Pasubio: (geloso) “Sì, sì, bella risposta. Intanto però io sto lì, a risolvere crimini con la mia squadra, mentre loro giocano a fare i ribelli nel futuro. E poi, ti pare che mi dai uno stiletto vecchio di cento anni e mi fai cercare un assassino da tempo immemorabile? Almeno dammi un caso d’attualità!”
Martina Zygter: (sorridendo sarcasticamente) “Sì, commissario, perché chi non vorrebbe una storia in cui si indaga un caso di un secolo fa? Molto meglio che inseguire terroristi.”
Vivian Pagani: (annuisce) “E poi vogliamo parlare di come fai sempre arrabbiare Esposito?”
Esposito: (offeso) “Io? Arrabbiato? Commissario, io sono sempre a disposizione!”
L’autore: (ridendo) “Esposito, lo sai che ti ho creato così apposta, no? Sei il tocco di comicità in mezzo a tutto questo dramma.”
Esposito: “Ah, allora tutto calcolato, eh?”
Gwenny: (guardando il commissario con curiosità) “Quindi tu sei il più vecchio di noi?”
Pasubio: (orgoglioso) “Esattamente. Sono stato il primo!”
Agostino: (ridacchiando) “E ora sei geloso…”
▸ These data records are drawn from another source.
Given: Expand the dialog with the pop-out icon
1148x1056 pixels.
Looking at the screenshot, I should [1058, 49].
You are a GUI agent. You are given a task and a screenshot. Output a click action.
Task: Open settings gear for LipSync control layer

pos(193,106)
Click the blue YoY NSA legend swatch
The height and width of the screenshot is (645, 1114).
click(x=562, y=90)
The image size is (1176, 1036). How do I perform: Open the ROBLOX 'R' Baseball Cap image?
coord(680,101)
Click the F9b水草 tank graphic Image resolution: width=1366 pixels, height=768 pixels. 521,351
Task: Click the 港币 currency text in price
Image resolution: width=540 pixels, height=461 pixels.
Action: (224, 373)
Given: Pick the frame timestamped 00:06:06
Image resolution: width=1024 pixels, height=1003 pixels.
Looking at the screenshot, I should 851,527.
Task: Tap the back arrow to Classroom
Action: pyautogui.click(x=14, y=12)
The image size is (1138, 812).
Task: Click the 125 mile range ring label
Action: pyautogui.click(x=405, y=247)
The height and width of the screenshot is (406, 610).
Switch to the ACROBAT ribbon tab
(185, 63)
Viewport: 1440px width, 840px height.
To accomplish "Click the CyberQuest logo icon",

Pasubio: (incrociando le braccia) “Diciamo che mi piace l’idea di essere il preferito. Non mi aspettavo che Lorenzo si mettesse a creare rivoluzionari e filosofi di quartiere.”
L’autore: “Ehi, calmati, commissario. Ogni personaggio è importante, non esistono di serie A e di serie B. Siete tutti parte della mia fantasia.”
Cinò: (fumando) “Quindi, ci stai dicendo che siamo tutti uguali?”
L’autore: “Beh, ognuno ha il proprio ruolo. Certo, a volte un personaggio vive più a lungo nella mente del lettore, ma questo non significa che altri siano meno importanti.”
Marco Claudio Acuto: (con fare solenne) “Ah, dunque siamo come figli, ciascuno con la propria importanza?”
L’autore: (annuendo) “Siete come figli, ognuno con il proprio destino, anche se a volte mi prendete la mano e decidete per conto vostro. Ma io voglio bene a tutti voi, alla stessa maniera.”
Roman: (incrociando le braccia) “Esatto! Ecco, è di questo che volevamo parlare. Non è che ci dai abbastanza libertà, Lorenzo. Siamo sempre costretti nei tuoi progetti.”
L’autore: “Ah, quindi ora vi sentite come i personaggi di Pirandello, in cerca d’autore, eh?”
Agostino: “Siamo vivi nella tua testa, ma abbiamo anche la nostra voce. E ogni tanto vogliamo farci sentire.”
L’autore: (con un sorriso) “Siete voi che mi avete insegnato una cosa importante. Scrivere non significa solo creare storie, ma lasciarvi vivere nella mia fantasia e, a volte, sorprendermi con le vostre scelte.”
Pasubio: (rassegnato ma con un sorriso) “D’accordo, allora. Ma la prossima volta, fammi indagare un caso contemporaneo, va bene?”
L’autore: (sorridendo sotto i baffi che non ha) “Vedremo, commissario. Vedremo.”